Dans «The World Is Flat», son dernier best-seller, Thomas Friedman explique comment les individus sont devenus aussi mondialisés que les entreprises. Un essai passionnant et instructif.

Cela se passe près de chez vous, du côté de Nyon. L’entreprise TKS-Teknosoft vend à de grandes entreprises des solutions informatiques développées sur mesure en Inde.

Contrairement à ce qu’on pourrait croire, ce n’est pas en jouant sur les prix qu’elle devance ses concurrents, mais en tablant sur la supériorité technique de ses solutions. Une approche innovante? Pas tout à fait: cela fait plus de vingt ans que TKS-Teknosoft procède ainsi. Elle a créé une centaine d’emplois en Suisse et en France.

Cet exemple aurait pu figurer dans «The World Is Flat», le best-seller de Thomas Friedman, qui en aligne des dizaines du même type. L’auteur veut démontrer à quel point le monde est devenu plat (au sens de nivelé, horizontal) depuis que la technologie nous permet de commercer en direct et sans entraves avec des partenaires éparpillés sur l’ensemble du globe.

Avec un optimisme très américain, le journaliste-vedette du New York Times veut démontrer que cet aplatissement (on pourrait aussi dire rétrécissement) de la planète constitue un formidable espoir de croissance et de pacification pour l’humanité.

La mondialisation, écrit-il, a connu trois phases. La première a commencé en 1492 avec la découverte du Nouveau-Monde et s’est poursuivie jusque vers 1800: c’était la globalisation des Etats, chaque nation était contrainte de se positionner par rapport aux autres.

La seconde phase, alimentée par l’industrialisation et l’expansion commerciale, a duré selon lui jusque vers l’an 2000; c’était au tour des entreprises de trouver leur place et de se confronter à une concurrence devenue mondiale. Et aujourd’hui? Friedman démontre, exemples à l’appui, que l’évolution technologique nous a fait entrer dans une ère totalement nouvelle, celle de la globalisation des individus.

* Données

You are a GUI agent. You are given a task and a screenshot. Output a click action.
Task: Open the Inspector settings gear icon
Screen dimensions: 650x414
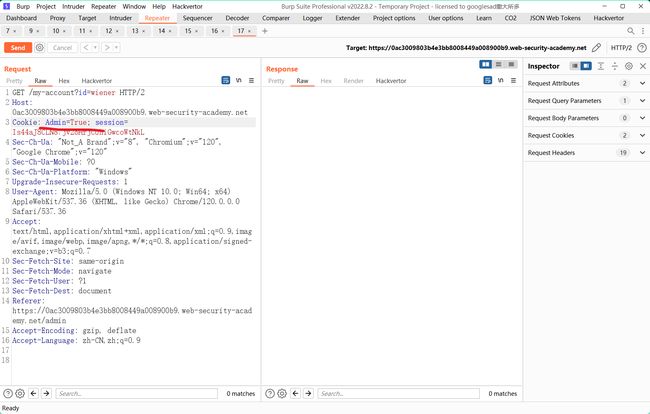(x=628, y=66)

* Consignes
(a) Dans le texte de lecture, recopiez le passage compris entre «Cela se passe» et «et en France.», bornes incluses, en substituant «Morges» à «Nyon».
(b) D'après le texte de lecture, répondez brièvement :
(i) En quelle année débute la première phase de la mondialisation ?
(ii) Depuis combien de temps TKS-Teknosoft applique-t-elle son approche ?
(iii) Pour quel journal Thomas Friedman travaille-t-il ?
Seul le texte de lecture sert de source.

* Corrigé
(a)
Cela se passe près de chez vous, du côté de Morges. L’entreprise TKS-Teknosoft vend à de grandes entreprises des solutions informatiques développées sur mesure en Inde.

Contrairement à ce qu’on pourrait croire, ce n’est pas en jouant sur les prix qu’elle devance ses concurrents, mais en tablant sur la supériorité technique de ses solutions. Une approche innovante? Pas tout à fait: cela fait plus de vingt ans que TKS-Teknosoft procède ainsi. Elle a créé une centaine d’emplois en Suisse et en France.

(b)
(i) En 1492.
(ii) Depuis plus de vingt ans.
(iii) Pour le New York Times.